Sequence-to-Sequence Learning for Task-oriented Dialogue with Dialogue State Representation
This work addresses the challenge of building more effective task-oriented dialogue systems for applications like virtual assistants, though it is incremental as it builds on existing models.
The paper tackled the problem of task-oriented dialogue systems by proposing a framework that combines pipeline and sequence-to-sequence models, using a fixed-size distributed representation for dialogue state and attention for knowledge base querying. The result was significant outperformance over sequence-to-sequence baselines on both automatic and human evaluations in experiments on the Stanford Multi-turn Multi-domain Task-oriented Dialogue Dataset.

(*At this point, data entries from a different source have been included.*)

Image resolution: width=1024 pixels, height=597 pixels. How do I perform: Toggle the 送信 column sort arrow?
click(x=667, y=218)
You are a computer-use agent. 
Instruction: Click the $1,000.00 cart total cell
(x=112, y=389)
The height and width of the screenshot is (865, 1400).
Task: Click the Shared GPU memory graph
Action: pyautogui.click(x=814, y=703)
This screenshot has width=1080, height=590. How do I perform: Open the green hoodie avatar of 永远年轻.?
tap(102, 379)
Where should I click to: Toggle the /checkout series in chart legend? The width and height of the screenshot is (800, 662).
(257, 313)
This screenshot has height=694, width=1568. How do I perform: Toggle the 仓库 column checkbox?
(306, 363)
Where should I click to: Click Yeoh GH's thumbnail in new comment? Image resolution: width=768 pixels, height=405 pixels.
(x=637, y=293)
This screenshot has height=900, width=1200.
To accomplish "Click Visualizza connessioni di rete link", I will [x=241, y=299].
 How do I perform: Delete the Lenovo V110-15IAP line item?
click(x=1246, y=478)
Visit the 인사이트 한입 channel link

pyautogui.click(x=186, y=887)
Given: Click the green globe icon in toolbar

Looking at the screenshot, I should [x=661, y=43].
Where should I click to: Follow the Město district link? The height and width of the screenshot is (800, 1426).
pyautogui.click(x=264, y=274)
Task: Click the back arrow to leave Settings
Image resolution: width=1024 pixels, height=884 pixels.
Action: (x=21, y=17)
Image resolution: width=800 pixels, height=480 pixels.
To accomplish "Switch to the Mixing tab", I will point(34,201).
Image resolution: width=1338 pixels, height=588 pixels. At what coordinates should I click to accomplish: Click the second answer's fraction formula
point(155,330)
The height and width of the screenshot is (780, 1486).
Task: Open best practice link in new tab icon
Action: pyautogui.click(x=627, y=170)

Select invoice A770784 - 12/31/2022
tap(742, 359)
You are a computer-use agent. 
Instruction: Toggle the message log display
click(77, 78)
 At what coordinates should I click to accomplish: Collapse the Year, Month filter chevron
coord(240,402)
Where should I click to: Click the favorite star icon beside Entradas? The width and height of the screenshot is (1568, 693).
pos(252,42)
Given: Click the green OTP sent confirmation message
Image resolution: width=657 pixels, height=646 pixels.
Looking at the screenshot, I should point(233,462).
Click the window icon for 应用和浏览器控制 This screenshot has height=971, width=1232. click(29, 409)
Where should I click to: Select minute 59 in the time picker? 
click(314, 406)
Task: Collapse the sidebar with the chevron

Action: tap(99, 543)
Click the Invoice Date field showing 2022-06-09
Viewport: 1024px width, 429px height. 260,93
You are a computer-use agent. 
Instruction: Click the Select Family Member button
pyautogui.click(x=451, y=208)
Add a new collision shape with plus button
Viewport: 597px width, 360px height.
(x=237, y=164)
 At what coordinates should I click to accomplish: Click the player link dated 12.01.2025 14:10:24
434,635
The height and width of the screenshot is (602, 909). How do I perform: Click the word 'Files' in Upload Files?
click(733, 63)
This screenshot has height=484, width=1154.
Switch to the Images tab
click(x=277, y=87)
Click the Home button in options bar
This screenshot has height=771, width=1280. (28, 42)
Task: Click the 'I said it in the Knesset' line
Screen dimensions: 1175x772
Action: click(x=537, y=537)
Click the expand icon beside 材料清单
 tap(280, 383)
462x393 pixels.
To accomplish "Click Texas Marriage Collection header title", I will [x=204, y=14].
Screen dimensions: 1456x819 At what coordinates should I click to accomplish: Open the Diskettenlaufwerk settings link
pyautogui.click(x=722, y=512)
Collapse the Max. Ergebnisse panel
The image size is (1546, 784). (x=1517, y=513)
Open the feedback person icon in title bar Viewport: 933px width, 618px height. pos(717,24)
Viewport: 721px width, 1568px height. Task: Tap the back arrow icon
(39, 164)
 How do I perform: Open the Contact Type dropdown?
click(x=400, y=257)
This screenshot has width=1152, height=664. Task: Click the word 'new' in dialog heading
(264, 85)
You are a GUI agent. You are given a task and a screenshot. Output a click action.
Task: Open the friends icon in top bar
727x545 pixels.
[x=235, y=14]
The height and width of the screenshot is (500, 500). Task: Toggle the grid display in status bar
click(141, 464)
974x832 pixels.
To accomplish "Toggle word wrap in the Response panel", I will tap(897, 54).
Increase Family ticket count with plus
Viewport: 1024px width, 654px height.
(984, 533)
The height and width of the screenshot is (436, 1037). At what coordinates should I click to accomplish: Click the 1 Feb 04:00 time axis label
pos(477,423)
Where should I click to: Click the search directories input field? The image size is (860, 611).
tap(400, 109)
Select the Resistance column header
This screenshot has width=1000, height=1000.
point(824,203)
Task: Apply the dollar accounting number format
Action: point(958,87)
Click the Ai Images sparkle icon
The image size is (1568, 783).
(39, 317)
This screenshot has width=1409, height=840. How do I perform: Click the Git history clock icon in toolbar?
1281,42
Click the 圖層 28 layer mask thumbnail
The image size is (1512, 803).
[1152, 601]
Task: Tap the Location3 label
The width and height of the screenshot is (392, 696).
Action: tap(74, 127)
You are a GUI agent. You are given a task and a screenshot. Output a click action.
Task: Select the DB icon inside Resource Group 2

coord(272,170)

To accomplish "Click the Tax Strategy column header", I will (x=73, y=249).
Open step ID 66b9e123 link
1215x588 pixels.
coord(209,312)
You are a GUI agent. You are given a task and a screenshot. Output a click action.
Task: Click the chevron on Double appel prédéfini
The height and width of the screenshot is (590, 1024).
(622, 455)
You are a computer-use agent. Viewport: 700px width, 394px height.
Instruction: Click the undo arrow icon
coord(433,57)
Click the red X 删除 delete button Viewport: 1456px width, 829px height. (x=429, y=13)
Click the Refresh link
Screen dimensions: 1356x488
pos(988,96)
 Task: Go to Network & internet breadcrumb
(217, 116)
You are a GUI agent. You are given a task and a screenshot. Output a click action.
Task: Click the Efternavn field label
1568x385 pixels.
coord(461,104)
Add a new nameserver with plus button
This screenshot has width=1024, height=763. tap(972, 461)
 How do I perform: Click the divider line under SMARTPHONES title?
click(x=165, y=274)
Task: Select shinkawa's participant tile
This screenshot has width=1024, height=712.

Classic pipeline models for task-oriented dialogue system require explicit modeling the dialogue states and hand-crafted action spaces to query a domain-specific knowledge base. Conversely, sequence-to-sequence models learn to map dialogue history to the response in current turn without explicit knowledge base querying. In this work, we propose a novel framework that leverages the advantages of classic pipeline and sequence-to-sequence models. Our framework models a dialogue state as a fixed-size distributed representation and use this representation to query a knowledge base via an attention mechanism. Experiment on Stanford Multi-turn Multi-domain Task-oriented Dialogue Dataset shows that our framework significantly outperforms other sequence-to-sequence based baseline models on both automatic and human evaluation.